Michael Chimalizeni, Metadata Specialist and Consultant located in Zimbabwe, presented “Bibliodiversity – Local Action to Stay on the Cutting Edge”. Chimalizeni emphasized the critical importance of assistive technology, citing a 2017 study in the Lancet that showed 90% of visually impaired individuals reside in developing countries and face significant barriers to education and employment opportunities. There is a need for local libraries to balance technological advancements with ensuring accessibility to content, especially for marginalized communities. To address this disparity, Chimalizeni outlined a series of proactive measures to promote and advocate for assistive technology within local library services.

One significant initiative is the organization of webinars aimed at library directors to raise awareness about the importance of accessibility and assistive technology in library services. The webinars highlight specific case studies demonstrating the transformative impact of implementing assistive technology in libraries, such as how the adoption of screen reader software improved accessibility for visually impaired patrons in a particular library. Also explored were strategies to enhance accessibility within limited budgets, such as advocating for increased funding allocations for assistive technology, seeking grants specifically earmarked for accessibility initiatives, or exploring partnerships with local organizations or businesses willing to sponsor accessibility upgrades in libraries.

Chimalizeni discussed the establishment of a community of practice group on WhatsApp, a space for library professionals to collaborate, share insights, and brainstorm innovative approaches to enhancing accessibility in library services.
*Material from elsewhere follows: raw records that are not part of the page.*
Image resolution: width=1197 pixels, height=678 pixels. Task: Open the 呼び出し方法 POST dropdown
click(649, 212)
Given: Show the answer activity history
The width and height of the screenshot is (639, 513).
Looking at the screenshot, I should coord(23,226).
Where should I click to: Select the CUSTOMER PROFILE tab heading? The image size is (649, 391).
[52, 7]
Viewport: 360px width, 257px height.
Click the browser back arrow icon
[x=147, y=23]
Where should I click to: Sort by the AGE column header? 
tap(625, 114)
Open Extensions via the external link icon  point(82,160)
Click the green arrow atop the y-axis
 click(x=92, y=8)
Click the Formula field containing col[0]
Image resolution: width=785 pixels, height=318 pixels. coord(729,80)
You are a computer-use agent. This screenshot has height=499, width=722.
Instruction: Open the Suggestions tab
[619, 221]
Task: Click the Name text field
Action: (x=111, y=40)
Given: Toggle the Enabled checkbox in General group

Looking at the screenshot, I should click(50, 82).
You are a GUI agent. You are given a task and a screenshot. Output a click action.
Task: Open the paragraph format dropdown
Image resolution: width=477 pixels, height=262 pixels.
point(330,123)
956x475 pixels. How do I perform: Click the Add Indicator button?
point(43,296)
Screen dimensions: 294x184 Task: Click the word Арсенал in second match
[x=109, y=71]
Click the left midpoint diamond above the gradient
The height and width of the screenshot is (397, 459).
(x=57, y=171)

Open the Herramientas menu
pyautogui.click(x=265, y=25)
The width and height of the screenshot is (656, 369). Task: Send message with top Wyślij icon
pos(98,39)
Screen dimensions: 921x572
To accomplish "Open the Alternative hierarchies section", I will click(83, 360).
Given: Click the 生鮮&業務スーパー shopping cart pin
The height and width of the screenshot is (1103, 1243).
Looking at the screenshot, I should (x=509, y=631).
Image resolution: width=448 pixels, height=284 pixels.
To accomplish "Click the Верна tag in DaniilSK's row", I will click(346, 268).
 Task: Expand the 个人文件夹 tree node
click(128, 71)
Members of this group can exchange best practices on creating accessible digital resources and discuss implementing inclusive design principles in library programming.

Partnering with publishers to improve the accessibility of their content, libraries and the publishing industry can also create a more open and inclusive information ecosystem. Publishers are encouraged to undergo training facilitated by the Accessible Books Consortium (ABC). This training equips publishers with the knowledge and skills to produce content that meets accessibility standards, such as providing alternative text for images, ensuring compatibility with screen readers, and implementing navigational aids for individuals with motor impairments.